Zizou the Great

Zidane, during the press conference on Thursday.
Zidane, during the press conference on Thursday. / AFP
  • a look at la liga

  • Zinedine Zidane has resigned, but don't underestimate what he has achieved

Watch the tributes flow in for Zinedine Zidane... now!

As the cameras were whirring, the spotlights illuminating the squabbles of the players and the president, he just sat back as an exhausted figure who had claimed immortality by winning his third Champions League title in a row for Real Madrid.

Not that he's received the credit due to a leader who makes an often dysfunctional club perfectly functional. He's like the Hollywood director who has won Golden Globes amid bickering superstars and a cheque-writing executive producer who also wants his share of the world's adulation.

Take the weekend; before the elite European cup had been lifted Cristiano Ronaldo was ensuring that HE was going to be claiming the headlines by hinting that his Real Madrid days may be done. Then it was Bale's turn!

That was on the shop floor; up in the presidential suite Florentino Pérez was fighting back by claiming he'd now won as many European Cups as his superstar player.

How does the song go? “Clowns to the left of me, jokers to the right, stuck in the middle...”

Amid the bickering, Zidane must be smiling to himself as he's managed to diplomatically keep the enormous egos in check all around him. He was like a ringmaster, keeping the dangerous animals apart until show time.

If Real had lost against Liverpool he may have been sacked; as they won he departed on his owns terms.

The only headline he claimed was in the build-up to the game when he modestly admitted that he isn't a tactical genius: the polar opposite of what it says in the “Managers Survival Guide” - give yourself a nickname, claim to reinvent the game, celebrate goals by sliding on your knees down the touchline.

Don't be fooled by the unpretentious exterior; far more of Real Madrid's success was down to him than any other individual.

Tactically he got it spot-on. He chose to keep Gareth Bale on the bench. It's true that the Welshman changed the game when he came on but for the first twenty minutes when the predicted Liverpool blitz needed quelling, Zidane required all hands to the pump. He could only carry one player, and that man is Ronaldo.

He unleashed Bale at just the right time and - boom! - it worked explosively.

When you rely on TV cameras to be your eyes you don't always get the full appreciation. Inside the Kiev stadium it was the first time I'd been able to study the Frenchman's mannerisms. He never moved from the coaching zone and was constantly reminding his players of their roles, a little like an Under 8s' coach on a school pitch.

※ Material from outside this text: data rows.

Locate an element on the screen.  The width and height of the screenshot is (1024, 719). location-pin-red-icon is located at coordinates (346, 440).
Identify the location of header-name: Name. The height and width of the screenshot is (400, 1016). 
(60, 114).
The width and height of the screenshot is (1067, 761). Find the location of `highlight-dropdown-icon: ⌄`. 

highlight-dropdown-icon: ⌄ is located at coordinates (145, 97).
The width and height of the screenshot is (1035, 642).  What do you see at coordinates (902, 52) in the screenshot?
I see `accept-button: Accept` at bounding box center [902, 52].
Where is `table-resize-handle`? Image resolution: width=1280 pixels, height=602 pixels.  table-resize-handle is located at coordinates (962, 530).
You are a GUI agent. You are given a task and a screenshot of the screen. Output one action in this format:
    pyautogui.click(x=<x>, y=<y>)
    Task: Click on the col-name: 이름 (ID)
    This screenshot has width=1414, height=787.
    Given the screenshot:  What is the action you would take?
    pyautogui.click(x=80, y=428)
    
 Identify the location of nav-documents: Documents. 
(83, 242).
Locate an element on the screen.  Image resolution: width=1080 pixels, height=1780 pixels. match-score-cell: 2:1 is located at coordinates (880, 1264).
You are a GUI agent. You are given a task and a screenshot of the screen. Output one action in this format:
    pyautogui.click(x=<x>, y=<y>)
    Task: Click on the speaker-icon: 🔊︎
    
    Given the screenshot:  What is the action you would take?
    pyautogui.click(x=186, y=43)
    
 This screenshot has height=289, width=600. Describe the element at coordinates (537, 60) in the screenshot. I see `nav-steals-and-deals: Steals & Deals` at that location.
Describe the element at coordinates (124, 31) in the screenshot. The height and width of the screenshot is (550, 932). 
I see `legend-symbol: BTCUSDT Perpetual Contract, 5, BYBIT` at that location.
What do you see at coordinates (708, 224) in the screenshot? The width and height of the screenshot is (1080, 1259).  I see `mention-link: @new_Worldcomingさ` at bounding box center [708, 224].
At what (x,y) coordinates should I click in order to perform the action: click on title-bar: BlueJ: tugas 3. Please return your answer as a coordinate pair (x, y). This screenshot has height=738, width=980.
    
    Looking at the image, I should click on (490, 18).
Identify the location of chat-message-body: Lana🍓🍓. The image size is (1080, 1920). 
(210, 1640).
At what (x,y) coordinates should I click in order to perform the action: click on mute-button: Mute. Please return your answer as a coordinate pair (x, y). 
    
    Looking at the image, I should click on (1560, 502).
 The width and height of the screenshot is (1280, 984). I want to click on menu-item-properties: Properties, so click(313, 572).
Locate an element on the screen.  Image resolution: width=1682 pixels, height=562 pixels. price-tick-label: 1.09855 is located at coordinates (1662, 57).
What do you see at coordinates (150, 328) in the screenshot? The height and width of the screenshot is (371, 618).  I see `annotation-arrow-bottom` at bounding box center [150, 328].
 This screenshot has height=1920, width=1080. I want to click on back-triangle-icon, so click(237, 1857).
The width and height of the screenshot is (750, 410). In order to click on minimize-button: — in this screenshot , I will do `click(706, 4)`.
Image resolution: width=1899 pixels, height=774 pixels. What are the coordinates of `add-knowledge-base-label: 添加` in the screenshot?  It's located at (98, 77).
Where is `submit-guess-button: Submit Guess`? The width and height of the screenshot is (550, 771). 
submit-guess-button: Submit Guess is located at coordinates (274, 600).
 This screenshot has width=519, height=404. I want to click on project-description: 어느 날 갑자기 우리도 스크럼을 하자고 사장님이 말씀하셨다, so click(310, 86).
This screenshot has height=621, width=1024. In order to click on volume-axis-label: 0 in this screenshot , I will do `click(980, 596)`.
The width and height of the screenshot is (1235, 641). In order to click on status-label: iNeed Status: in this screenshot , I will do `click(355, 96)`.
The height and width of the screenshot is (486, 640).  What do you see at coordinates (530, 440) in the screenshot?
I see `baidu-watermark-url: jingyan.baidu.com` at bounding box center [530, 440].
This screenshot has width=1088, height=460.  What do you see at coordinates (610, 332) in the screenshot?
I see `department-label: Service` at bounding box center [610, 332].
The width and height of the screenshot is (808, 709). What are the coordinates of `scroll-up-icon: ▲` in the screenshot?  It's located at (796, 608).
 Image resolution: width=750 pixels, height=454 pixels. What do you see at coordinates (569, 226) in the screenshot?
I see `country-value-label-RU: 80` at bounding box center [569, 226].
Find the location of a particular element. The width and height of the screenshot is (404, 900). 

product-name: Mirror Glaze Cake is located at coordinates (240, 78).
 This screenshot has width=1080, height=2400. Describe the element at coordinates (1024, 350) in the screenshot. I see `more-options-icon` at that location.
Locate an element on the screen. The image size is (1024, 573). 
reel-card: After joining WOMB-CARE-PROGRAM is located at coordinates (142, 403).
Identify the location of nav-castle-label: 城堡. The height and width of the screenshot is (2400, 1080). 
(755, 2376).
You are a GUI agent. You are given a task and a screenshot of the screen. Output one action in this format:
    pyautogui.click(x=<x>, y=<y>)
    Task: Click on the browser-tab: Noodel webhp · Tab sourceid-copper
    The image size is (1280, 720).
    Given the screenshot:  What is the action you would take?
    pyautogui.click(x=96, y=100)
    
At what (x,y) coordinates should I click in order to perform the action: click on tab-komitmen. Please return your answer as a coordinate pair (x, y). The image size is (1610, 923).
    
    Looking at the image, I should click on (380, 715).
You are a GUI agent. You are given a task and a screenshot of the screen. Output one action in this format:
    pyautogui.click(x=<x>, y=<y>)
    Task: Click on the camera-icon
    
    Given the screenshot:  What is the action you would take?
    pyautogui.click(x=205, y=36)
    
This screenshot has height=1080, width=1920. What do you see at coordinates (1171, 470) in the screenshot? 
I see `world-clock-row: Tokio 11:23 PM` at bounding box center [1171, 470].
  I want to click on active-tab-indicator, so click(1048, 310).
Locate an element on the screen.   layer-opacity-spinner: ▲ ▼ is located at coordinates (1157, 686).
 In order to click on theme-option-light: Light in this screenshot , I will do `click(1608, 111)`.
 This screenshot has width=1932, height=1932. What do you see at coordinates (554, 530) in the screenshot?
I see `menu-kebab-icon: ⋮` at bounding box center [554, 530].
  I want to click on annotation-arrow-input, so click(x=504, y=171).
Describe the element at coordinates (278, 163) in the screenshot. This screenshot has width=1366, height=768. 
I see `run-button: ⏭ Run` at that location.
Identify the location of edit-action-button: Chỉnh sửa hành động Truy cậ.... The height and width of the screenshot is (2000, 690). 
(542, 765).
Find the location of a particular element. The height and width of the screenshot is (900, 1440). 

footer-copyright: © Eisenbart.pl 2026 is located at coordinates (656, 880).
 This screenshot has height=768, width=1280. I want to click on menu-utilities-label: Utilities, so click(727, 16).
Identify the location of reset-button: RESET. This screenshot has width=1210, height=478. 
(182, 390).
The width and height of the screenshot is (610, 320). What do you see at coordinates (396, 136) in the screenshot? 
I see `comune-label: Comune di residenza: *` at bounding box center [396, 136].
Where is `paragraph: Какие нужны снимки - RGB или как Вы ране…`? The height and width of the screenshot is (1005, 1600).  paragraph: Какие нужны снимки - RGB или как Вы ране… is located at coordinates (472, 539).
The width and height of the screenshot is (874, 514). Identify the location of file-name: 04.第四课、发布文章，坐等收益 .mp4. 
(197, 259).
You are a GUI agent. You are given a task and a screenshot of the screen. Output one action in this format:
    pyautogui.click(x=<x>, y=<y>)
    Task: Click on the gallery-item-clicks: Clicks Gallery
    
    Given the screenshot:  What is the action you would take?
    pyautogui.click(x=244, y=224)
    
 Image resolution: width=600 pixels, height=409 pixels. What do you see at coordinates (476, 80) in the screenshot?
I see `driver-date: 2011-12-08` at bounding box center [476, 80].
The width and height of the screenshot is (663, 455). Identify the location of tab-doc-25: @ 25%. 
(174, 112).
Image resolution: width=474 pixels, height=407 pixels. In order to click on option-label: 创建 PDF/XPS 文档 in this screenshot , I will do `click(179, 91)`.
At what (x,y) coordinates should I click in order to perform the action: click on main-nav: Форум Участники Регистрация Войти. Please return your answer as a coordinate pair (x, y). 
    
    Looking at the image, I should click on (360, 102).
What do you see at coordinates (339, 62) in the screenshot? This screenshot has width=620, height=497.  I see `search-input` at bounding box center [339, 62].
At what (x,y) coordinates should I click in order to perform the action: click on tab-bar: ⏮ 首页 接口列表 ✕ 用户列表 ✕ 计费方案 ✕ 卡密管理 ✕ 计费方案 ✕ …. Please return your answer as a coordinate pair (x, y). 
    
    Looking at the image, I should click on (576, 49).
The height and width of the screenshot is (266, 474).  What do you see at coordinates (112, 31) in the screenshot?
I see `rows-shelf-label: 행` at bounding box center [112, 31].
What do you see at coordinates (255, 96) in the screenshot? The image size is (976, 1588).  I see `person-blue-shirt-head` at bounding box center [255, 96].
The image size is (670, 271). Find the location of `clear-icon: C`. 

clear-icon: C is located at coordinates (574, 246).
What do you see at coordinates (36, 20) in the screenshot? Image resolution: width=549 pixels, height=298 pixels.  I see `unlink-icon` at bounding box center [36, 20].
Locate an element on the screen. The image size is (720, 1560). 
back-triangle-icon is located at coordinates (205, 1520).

Now the race is run. He's exhausted and surprised everyone by calling an impromptu press conference to announce his departure. In two and half seasons he'd won every major possible for a club manager. On average it was a trophy every 98 days.

He achieved this without signing a Galáctico. Zidane WAS the Galáctico manager Florentino Pérez always desired. In many ways he is more irreplaceable than Ronaldo or Bale.

Please do not underestimate what Zidane has achieved. They nickname the Bernabéu “The White House” and you know what happens if they allow an egocentric to run a place like that.